— Your assignment —
Beginning with the line in which "This screenshot has height=799, width=1491." appears, transcribe each line word for word until the records end. Do not include pictures.

— Source data —
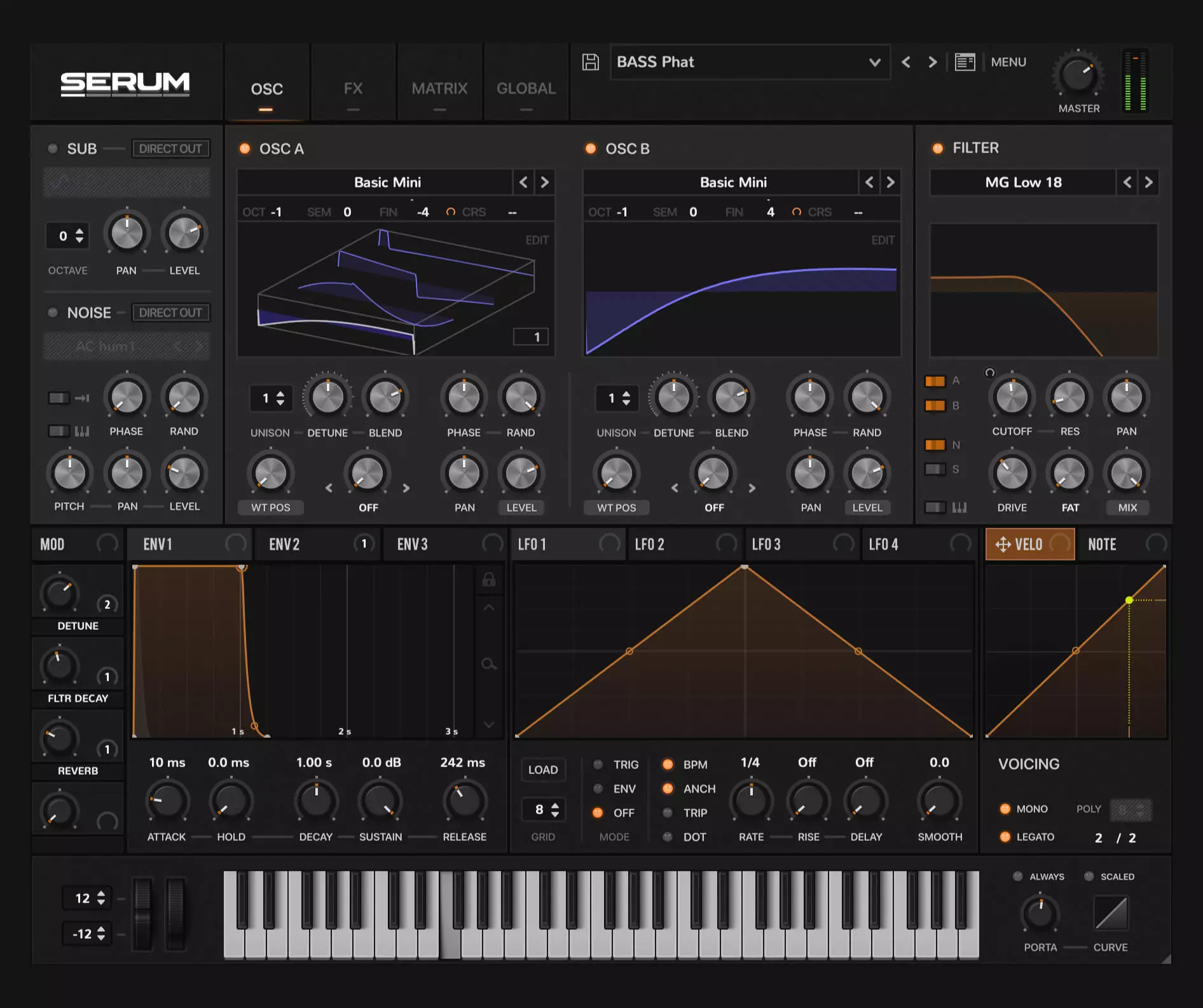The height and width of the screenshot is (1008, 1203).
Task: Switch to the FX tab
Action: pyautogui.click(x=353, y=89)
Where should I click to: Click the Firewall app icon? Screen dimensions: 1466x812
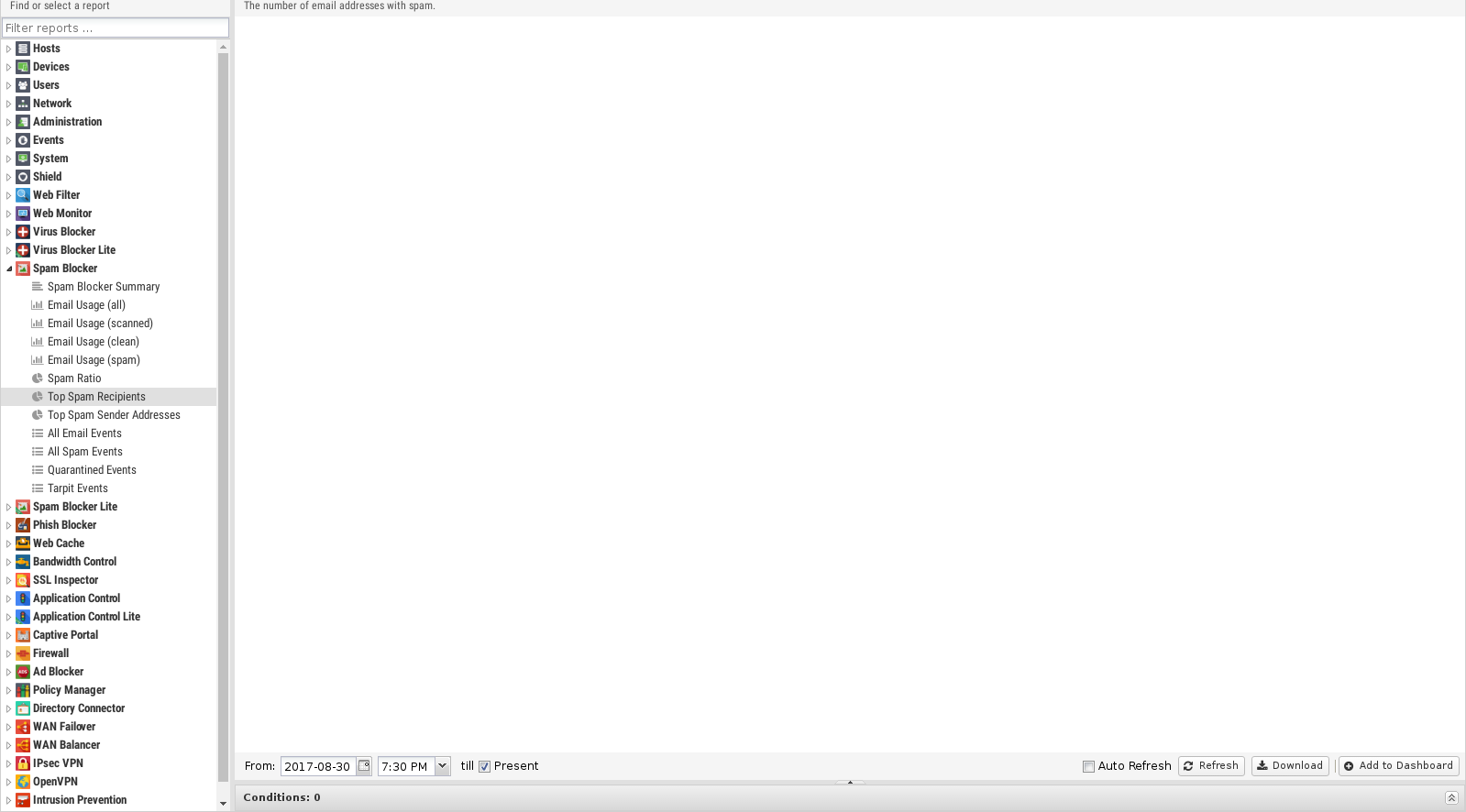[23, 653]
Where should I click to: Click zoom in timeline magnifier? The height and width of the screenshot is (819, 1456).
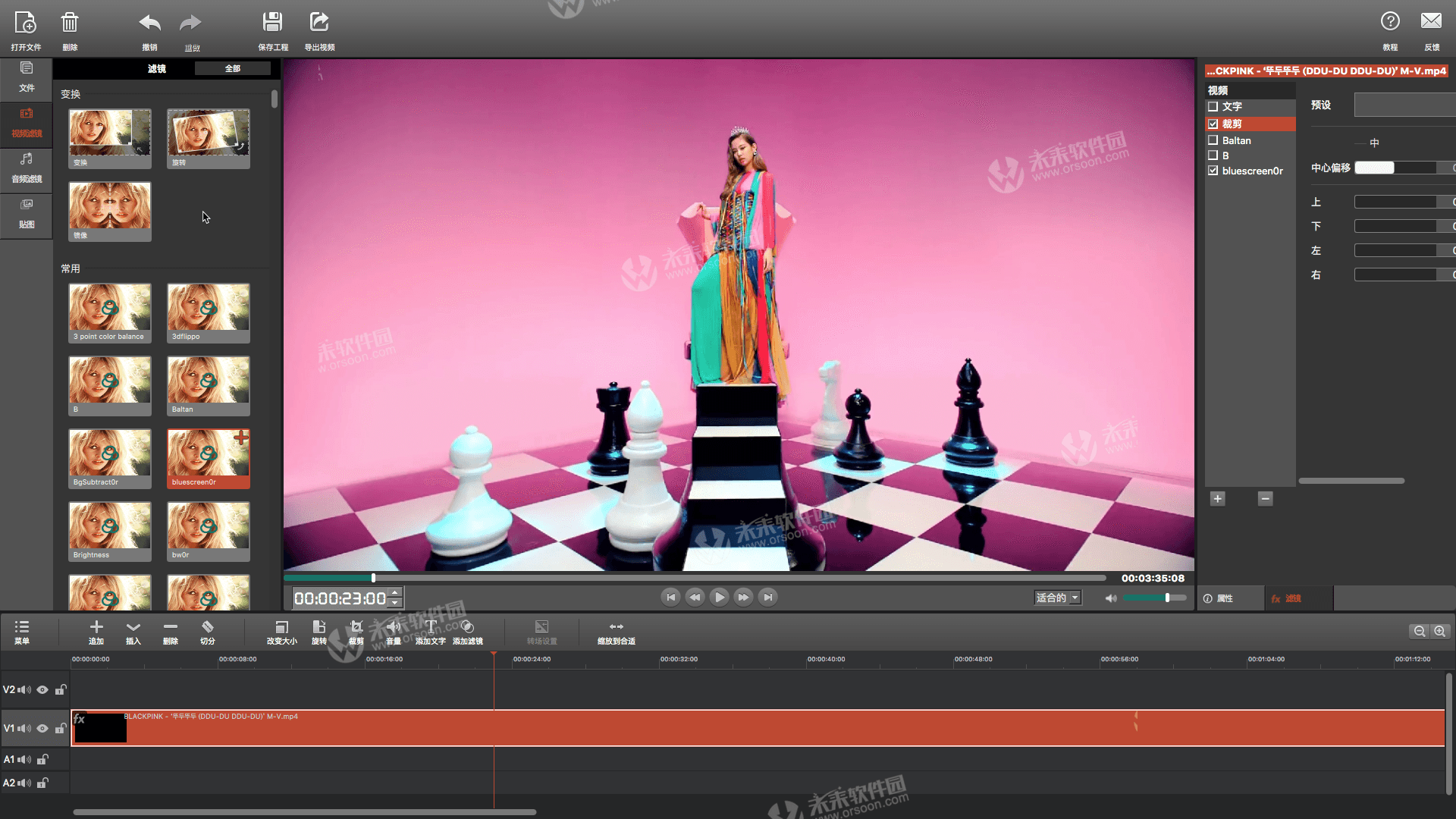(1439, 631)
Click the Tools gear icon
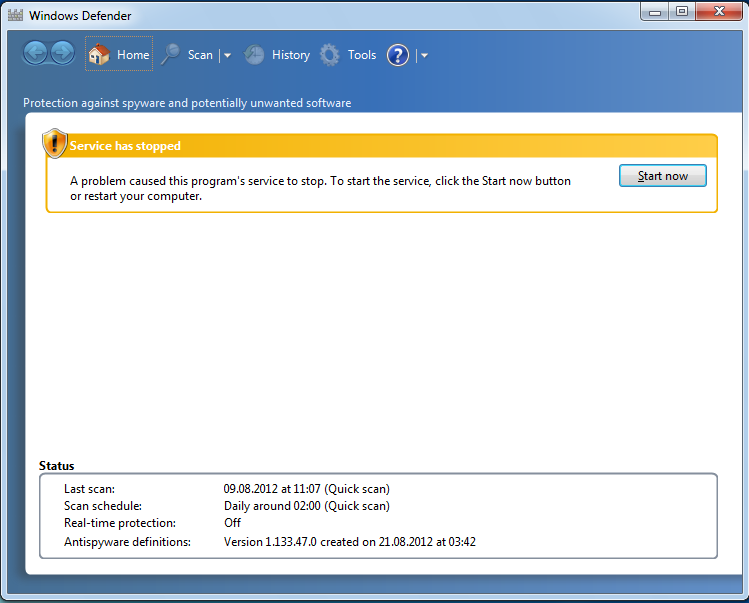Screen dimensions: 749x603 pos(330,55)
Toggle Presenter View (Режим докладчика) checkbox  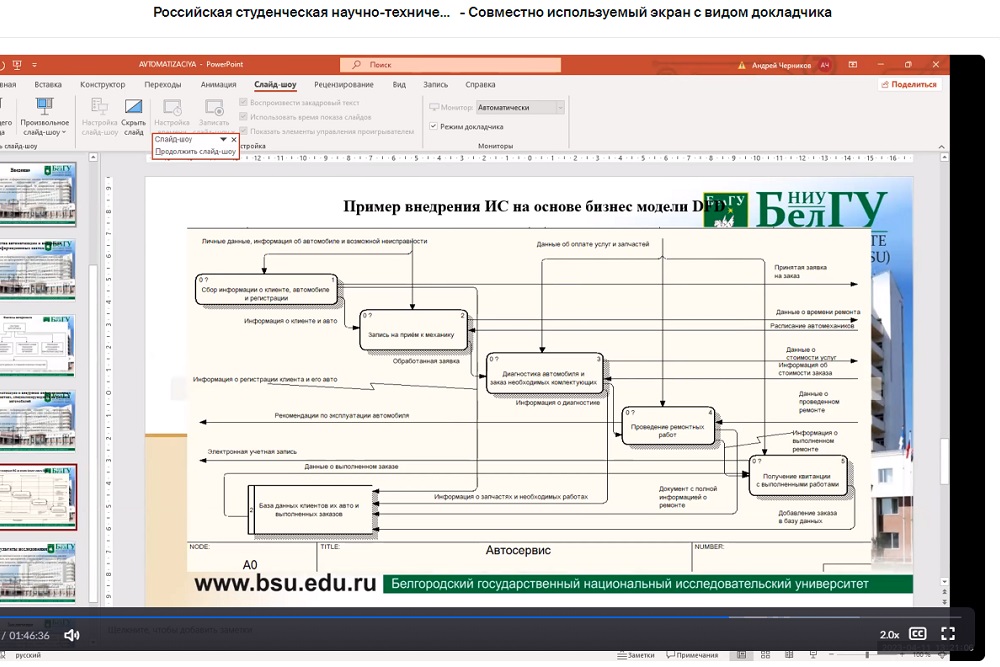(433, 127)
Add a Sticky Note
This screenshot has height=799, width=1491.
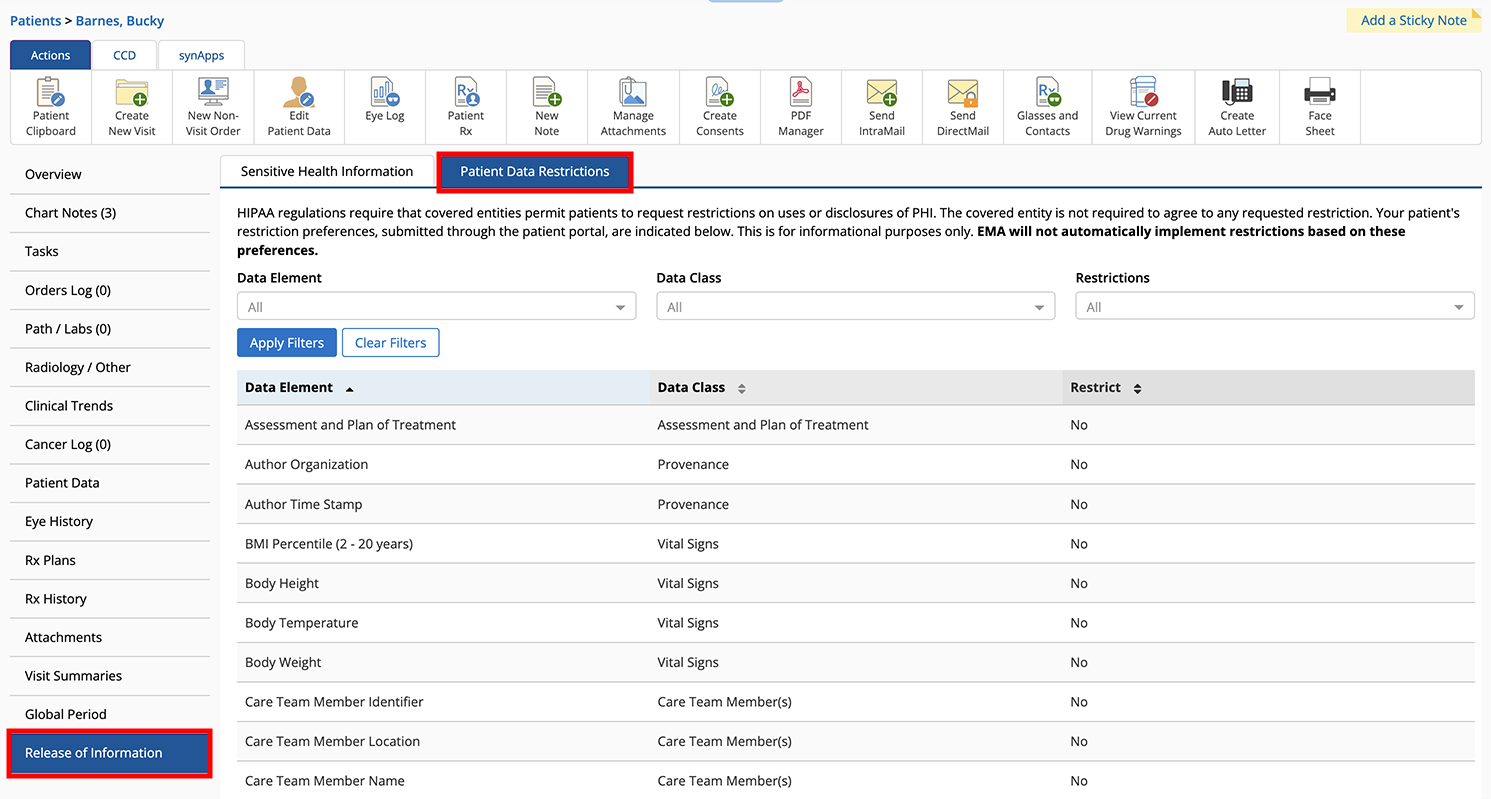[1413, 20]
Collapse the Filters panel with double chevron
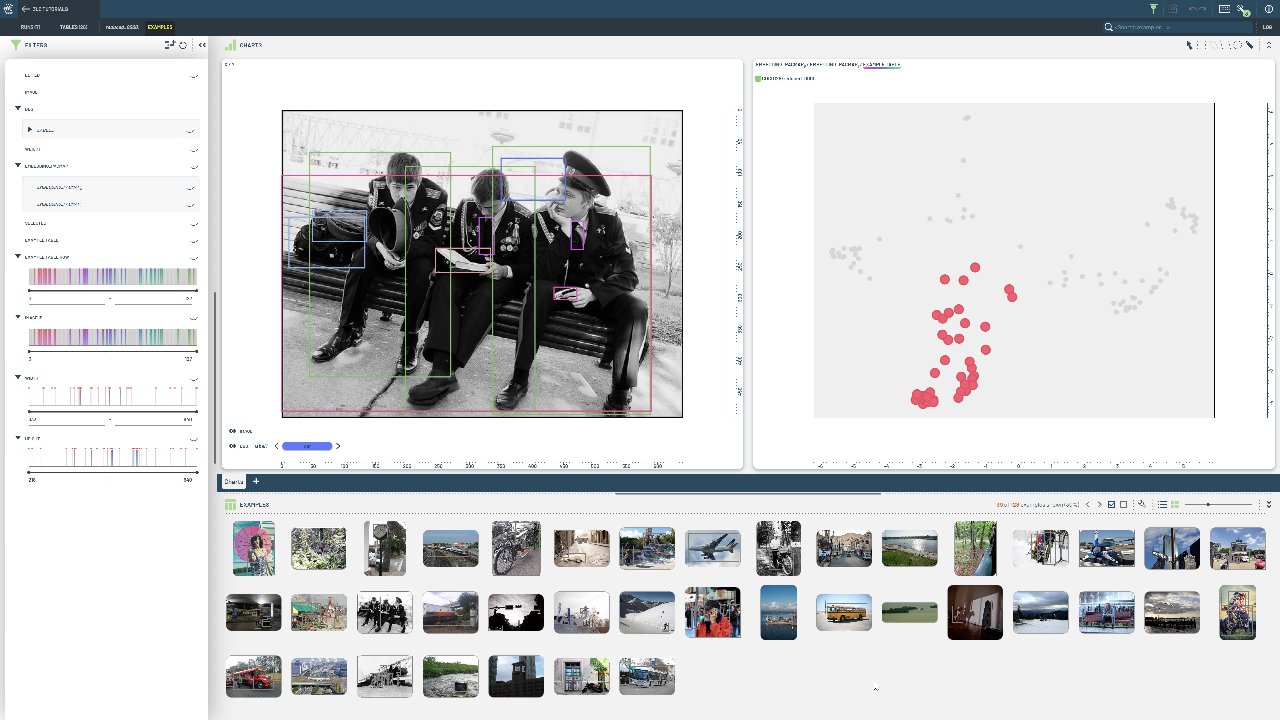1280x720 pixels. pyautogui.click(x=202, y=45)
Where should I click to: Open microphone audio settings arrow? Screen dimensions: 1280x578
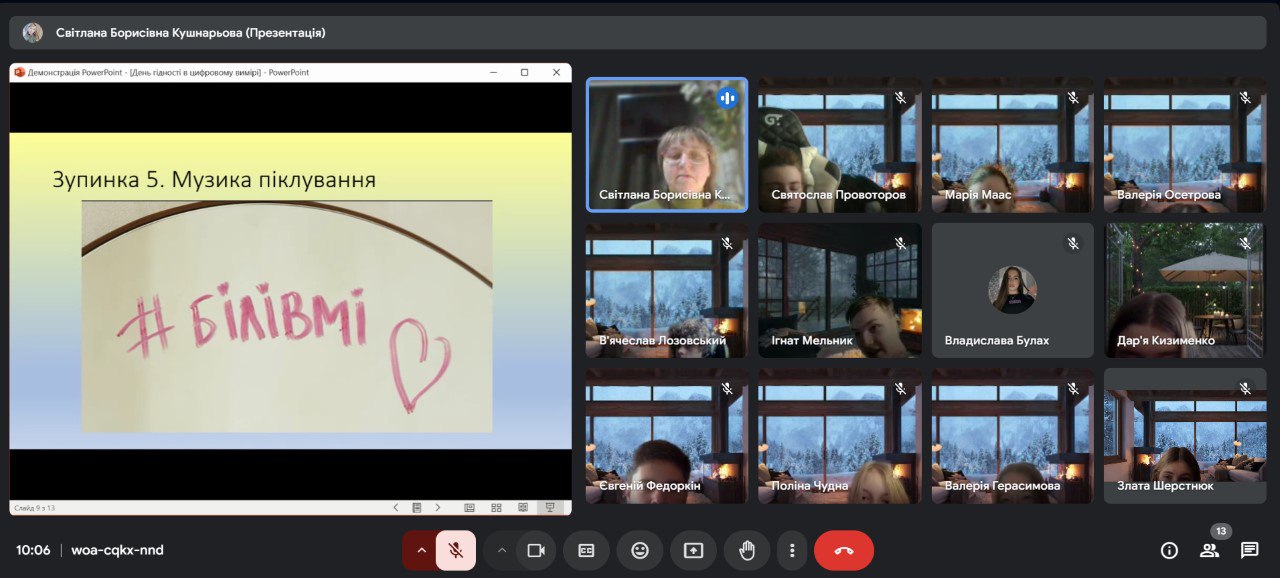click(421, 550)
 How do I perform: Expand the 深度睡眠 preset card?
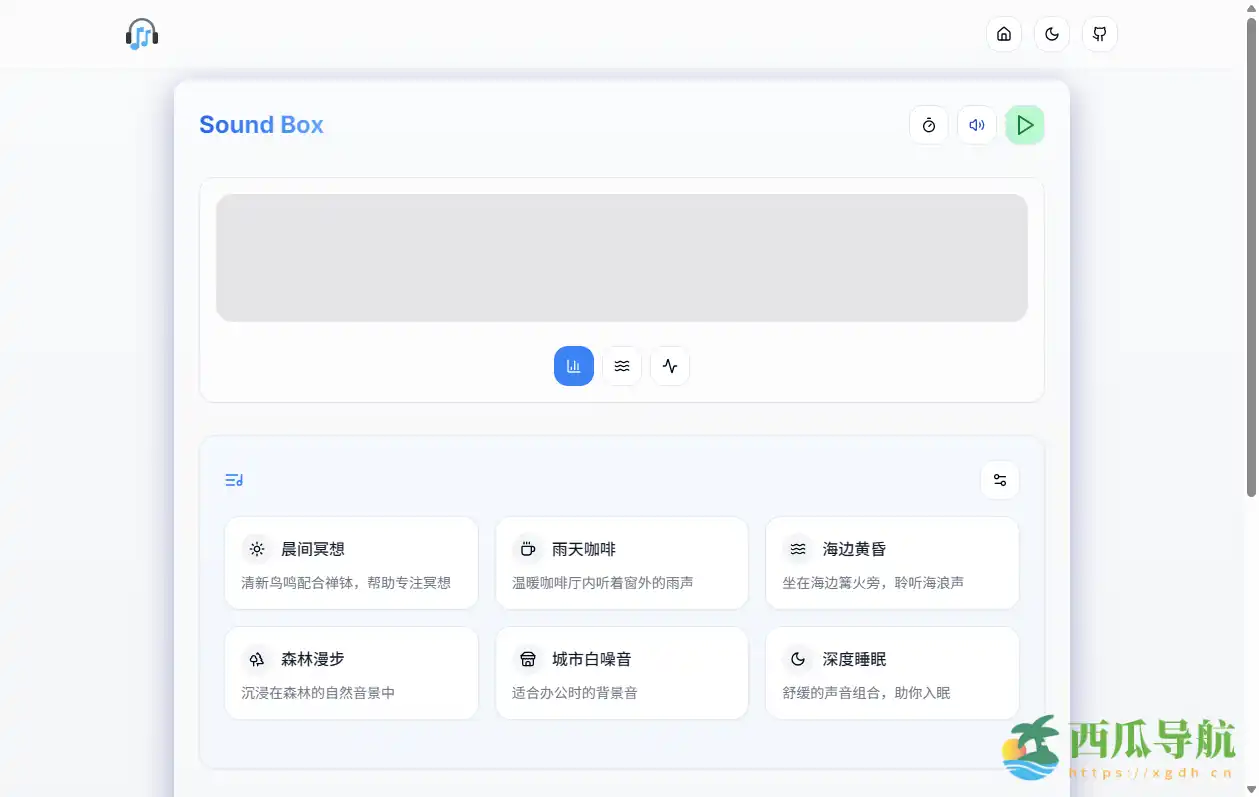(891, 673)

— Output —
This screenshot has height=799, width=1491.
[1413, 20]
Collapse the Filters panel with double chevron
1280x720 pixels. pyautogui.click(x=202, y=45)
Where should I click to: Open microphone audio settings arrow? Screen dimensions: 1280x578
click(421, 550)
 How do I perform: Expand the 深度睡眠 preset card?
(891, 673)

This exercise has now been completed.